WHAT THE TASK REQUIRES | With the pictures excluded, output only the lines from the one containing "At what coordinates" through the last line of the entries, unchanged.

RECORDS PROVIDED |
________________________

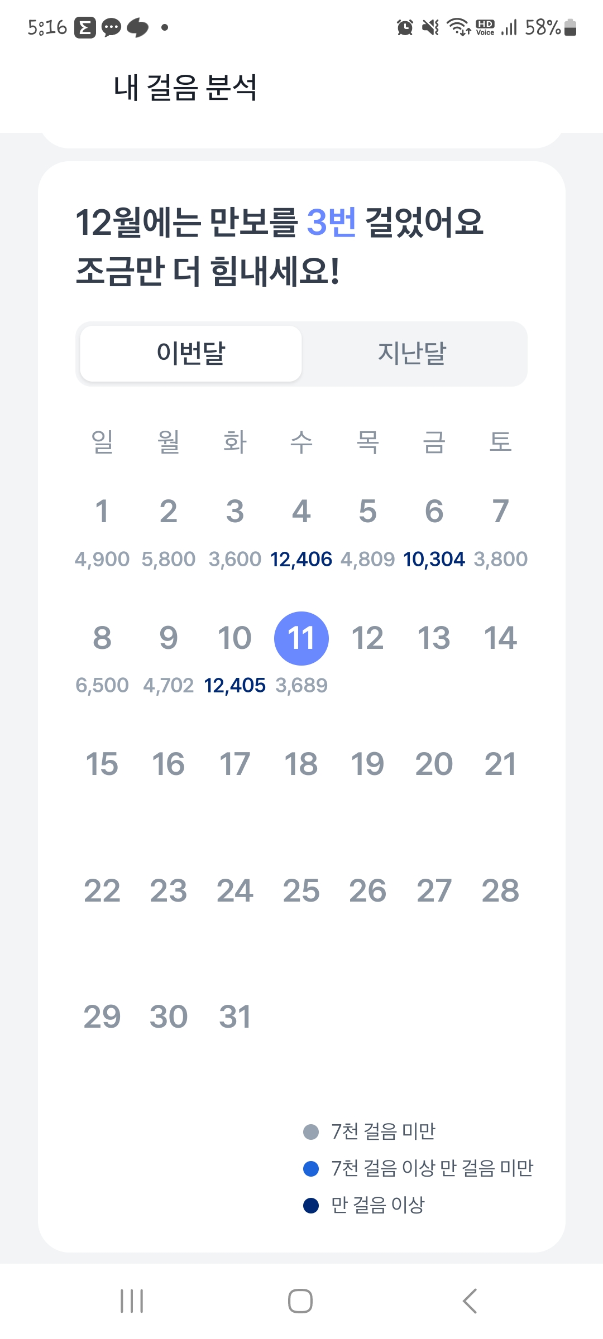
Task: Select highlighted date 11 on calendar
Action: [302, 638]
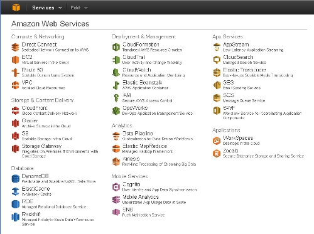Click the AWS orange cube logo

tap(16, 8)
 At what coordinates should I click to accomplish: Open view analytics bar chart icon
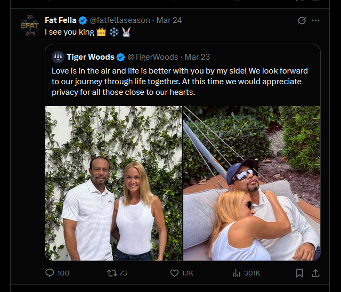237,273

________________________

ANSWER TO THE EXERCISE |
 At what coordinates should I click to accomplish: Open view analytics bar chart icon
237,273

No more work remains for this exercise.